Directions for this task: Could you carry the passage on database normalization forward from its last sentence?

Excerpted passage:
======

I'm OK, You're Abnormal

part of SQL for Web Nerds by Philip Greenspun

The rules. Mutianyu (Great Wall of China) Normalization is a way of splitting up data until each table represents propositions about a single type of thing. Normalization is a beloved subject in academic courses on database management systems and in job interviews because (1) it has a patina of formalism, and (2) it is easy to test. If you tell people that you took a DBMS course and then look blank when they ask you whether your data are in Third Normal Form, you'll never get any respect from database nerds. A lot of the ideas will seem like common sense and much of the debate is held over from the 1960s before the RDBMS was conceived and grew to dominate data storage. However, the mid-1990s object-relational database fad has revived some of these issues and it is therefore worth examining normalization.

======

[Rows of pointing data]
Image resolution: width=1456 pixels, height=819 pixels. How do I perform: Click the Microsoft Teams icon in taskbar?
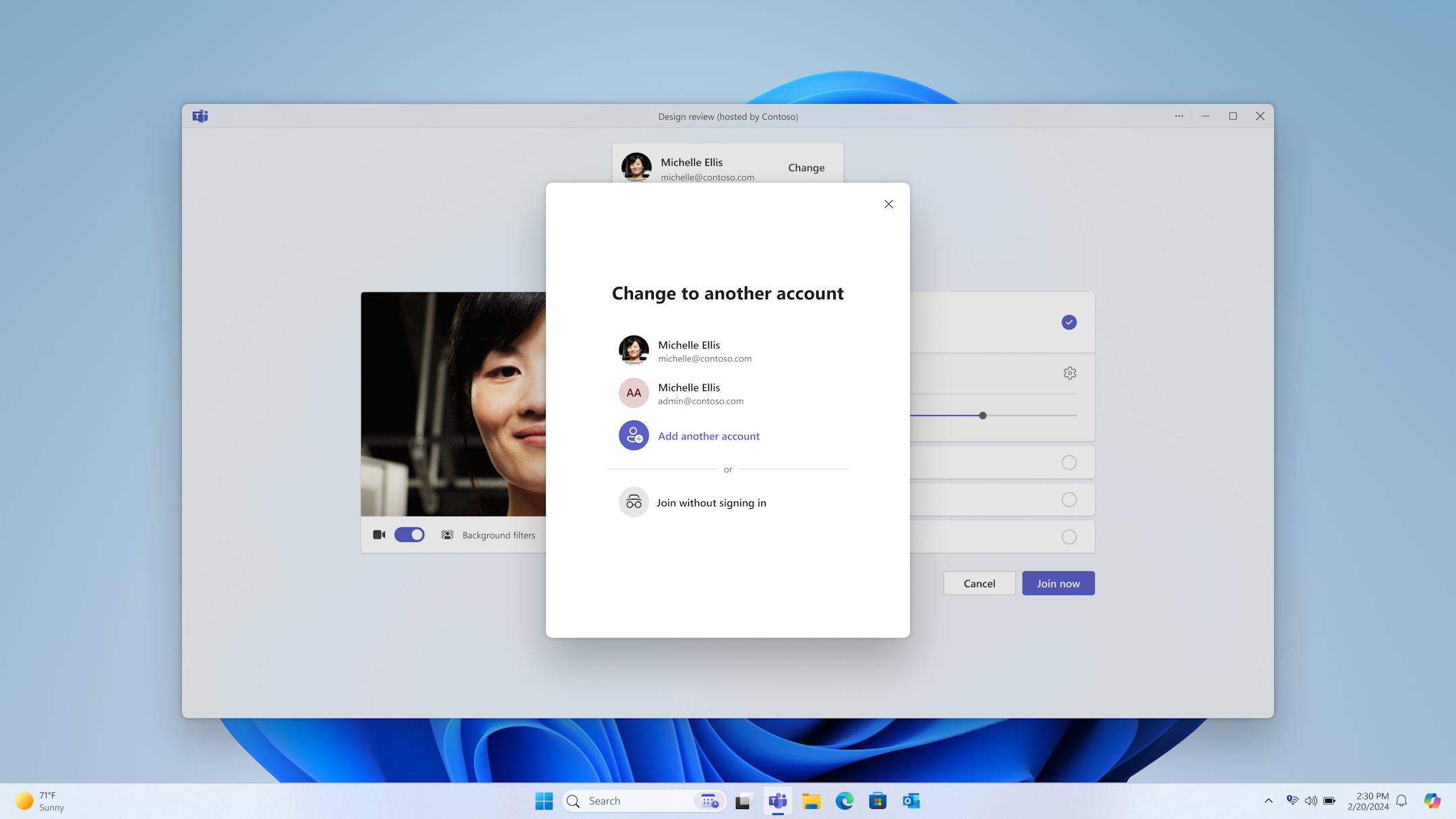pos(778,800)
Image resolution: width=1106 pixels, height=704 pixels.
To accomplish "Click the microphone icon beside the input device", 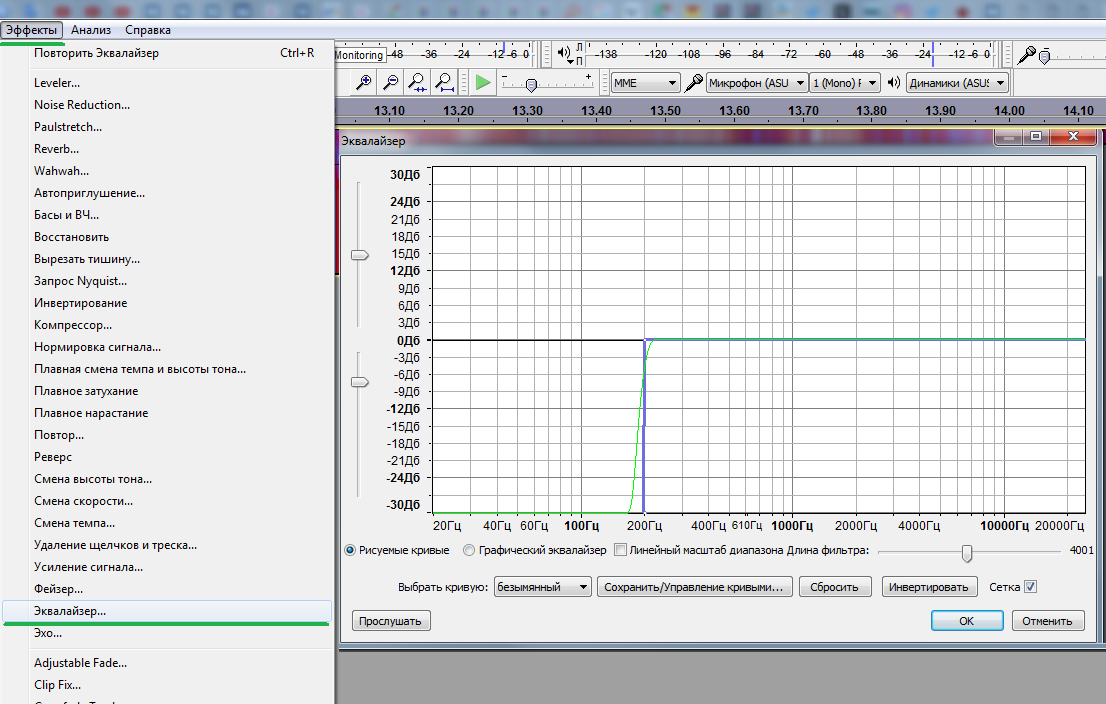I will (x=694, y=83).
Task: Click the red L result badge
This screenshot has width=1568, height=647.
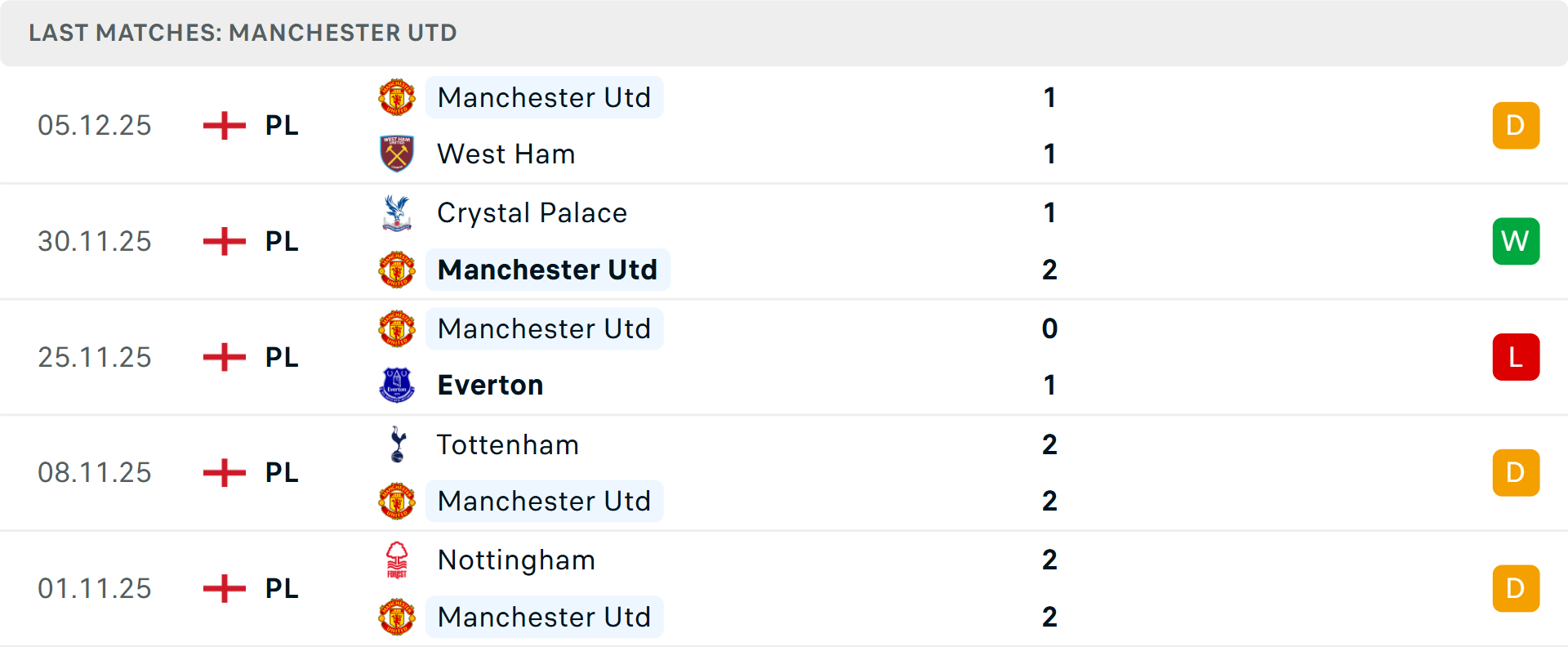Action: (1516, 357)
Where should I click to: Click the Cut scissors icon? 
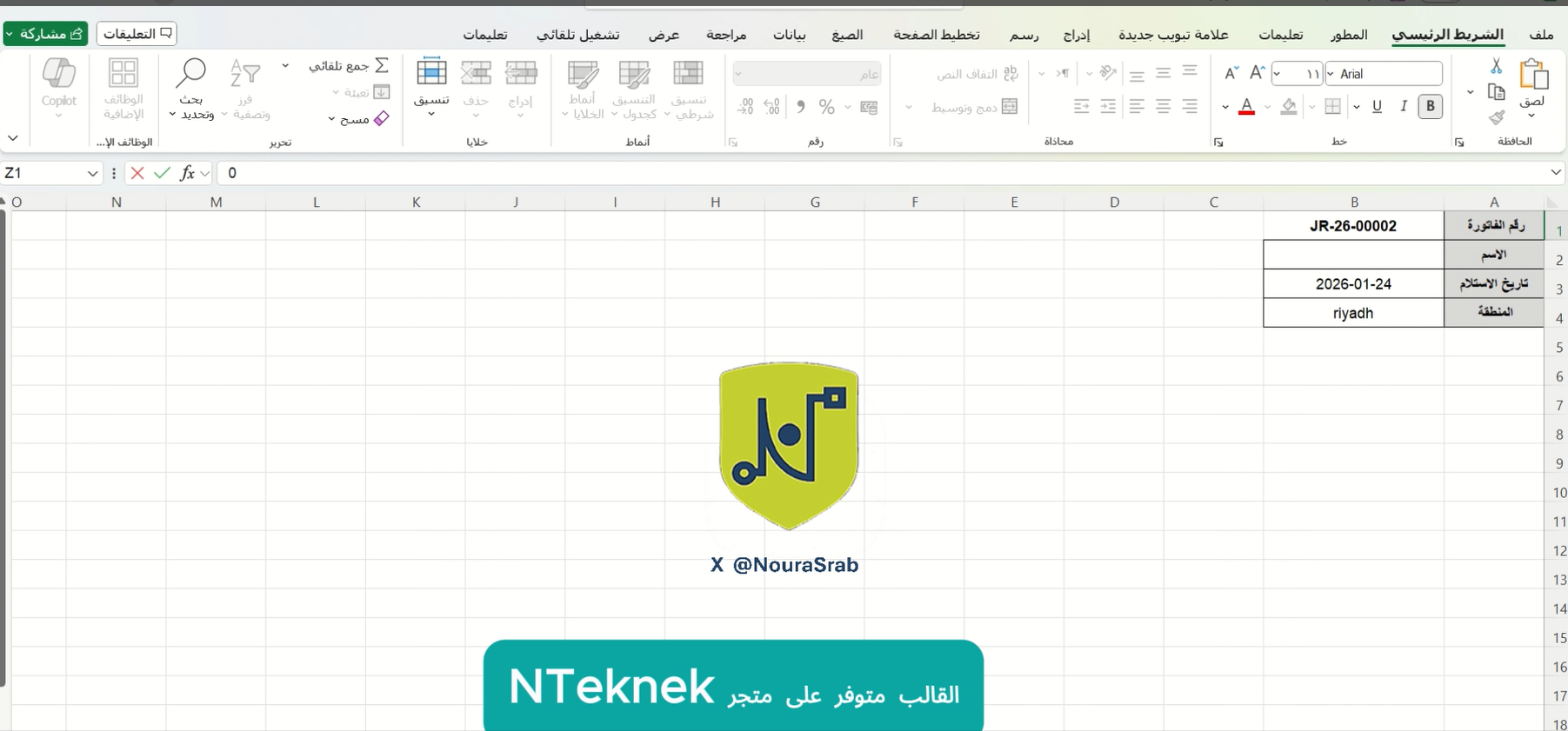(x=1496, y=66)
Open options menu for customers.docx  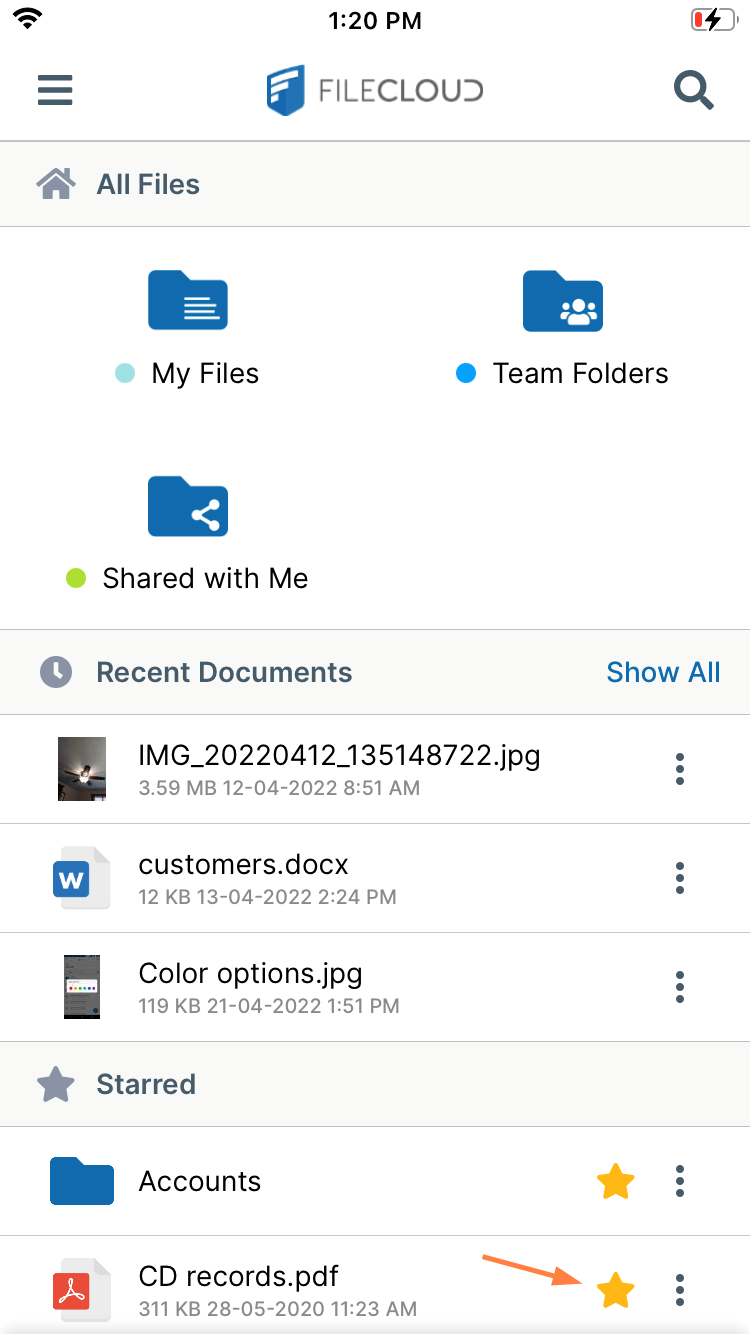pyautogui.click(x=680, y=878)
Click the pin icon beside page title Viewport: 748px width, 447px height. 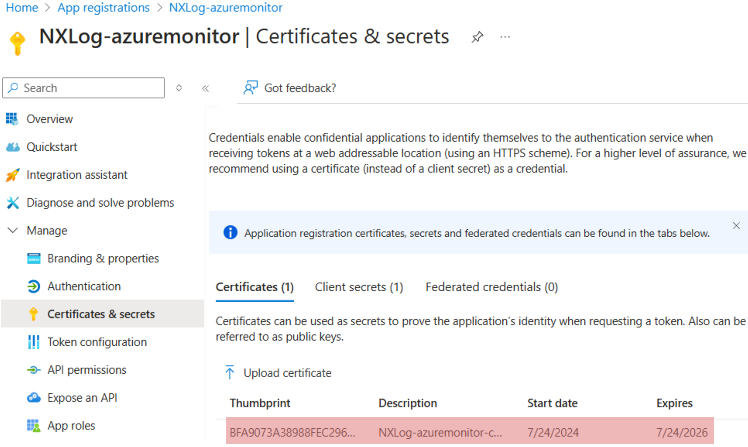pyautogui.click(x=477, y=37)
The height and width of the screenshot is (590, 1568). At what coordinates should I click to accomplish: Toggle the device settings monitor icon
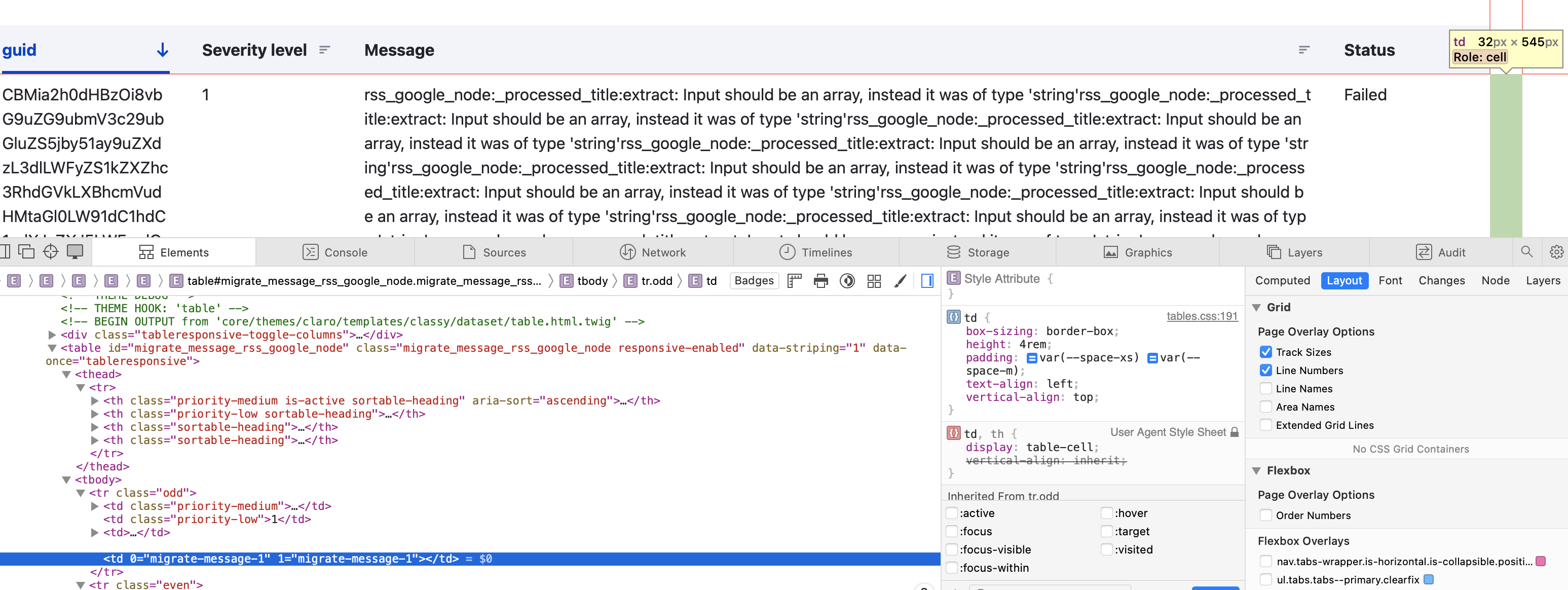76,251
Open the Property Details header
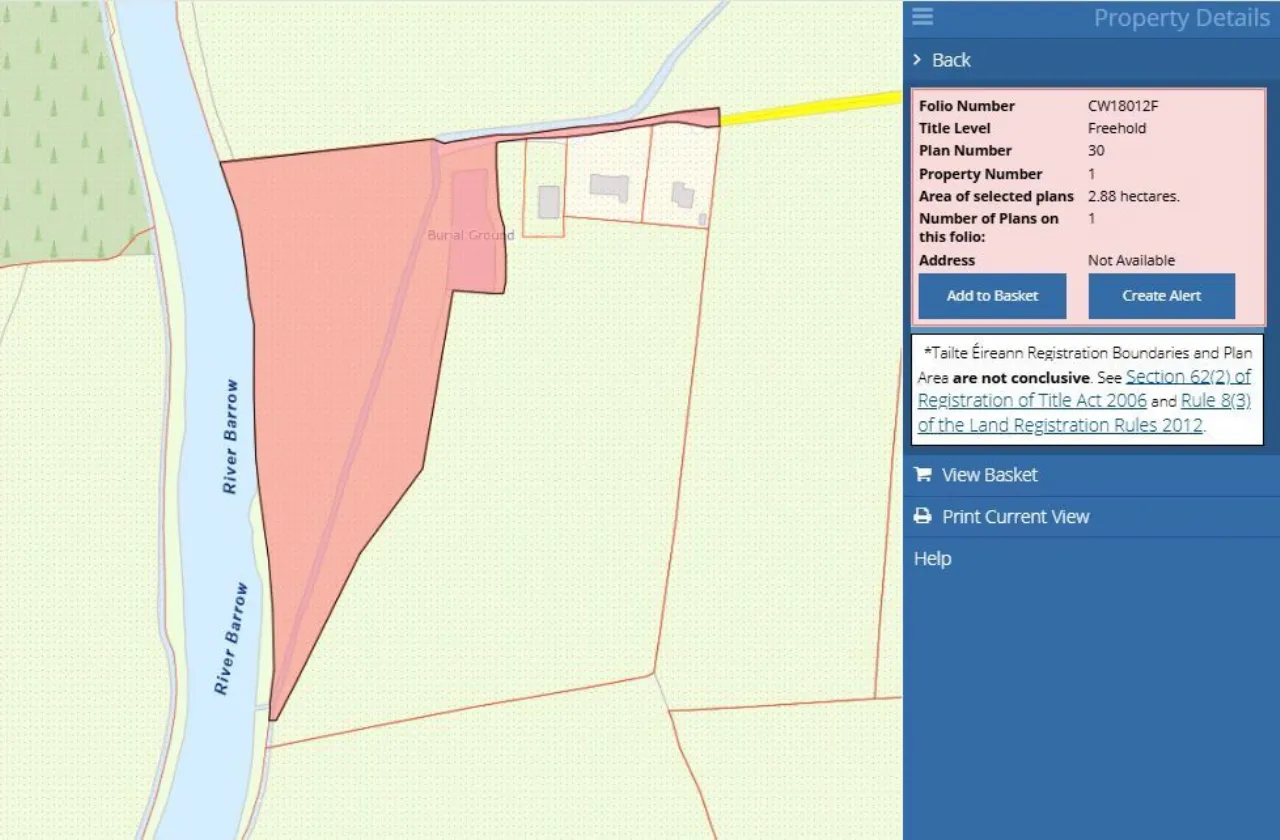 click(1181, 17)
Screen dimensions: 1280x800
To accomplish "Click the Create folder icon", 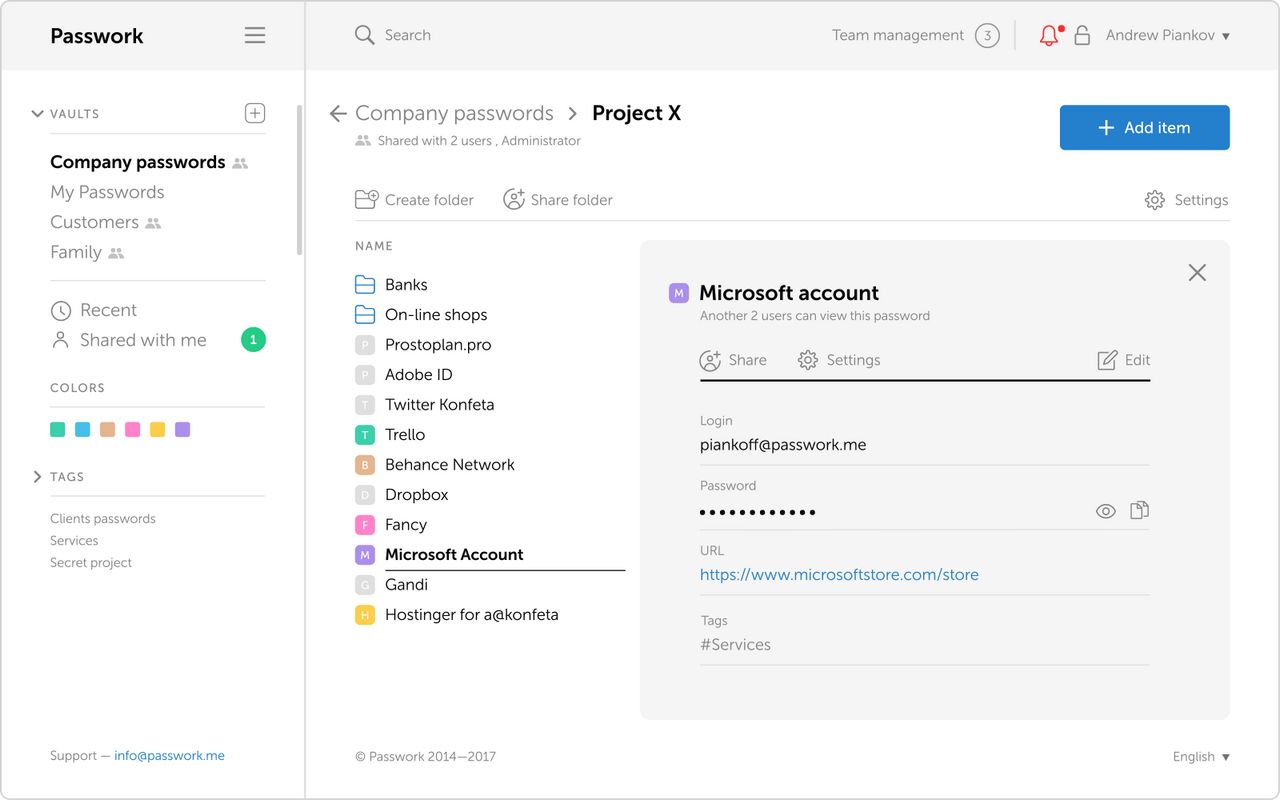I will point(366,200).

======

Response for this exercise:
Abnormal

Suppose that you're determined to marry Winona Ryder, the movie actress who was born "Winona Horowitz" on October 29, 1971. Thanks to the convergence of Hollywood and Silicon Valley, you've managed to get a seat at the Academy Awards ceremony. You'll want to be well-informed about Ms. Ryder's work while sounding casual. You decide to make a little database to coach you before the awards night and to serve the same data on demand to your WAP phone in case you get stumped in conversation with Ms. Ryder.

Movie ID Title Year Released Producer Director Writer Composer Steadicam Operator
1 Alien: Resurrection 1997 Bill Badalato Jean-Pierre Jeunet Joss Whedon John Frizzell David Emmerichs
2 The Age of Innocence 1993 Barbara De Fina Martin Scorsese Edith Wharton, Jay Cocks, and Martin Scorsese Elmer Bernstein Larry McConkey
3 Heathers 1989 Denise Di Novi Michael Lehmann Daniel Waters David Newman --
If you memorize this material, you can attract Ms. Ryder's attention with such questions as "Didn't you think Larry McConkey's Steadicam work in The Age of Innocence was much better than David Emmerichs's in Alien 4?" Or if you want to impress with your knowledge of American literature, say "It is amazing how rich a script Jay Cocks and Martin Scorsese produced considering the thinness of the material they had to start with from Edith Wharton's original novella."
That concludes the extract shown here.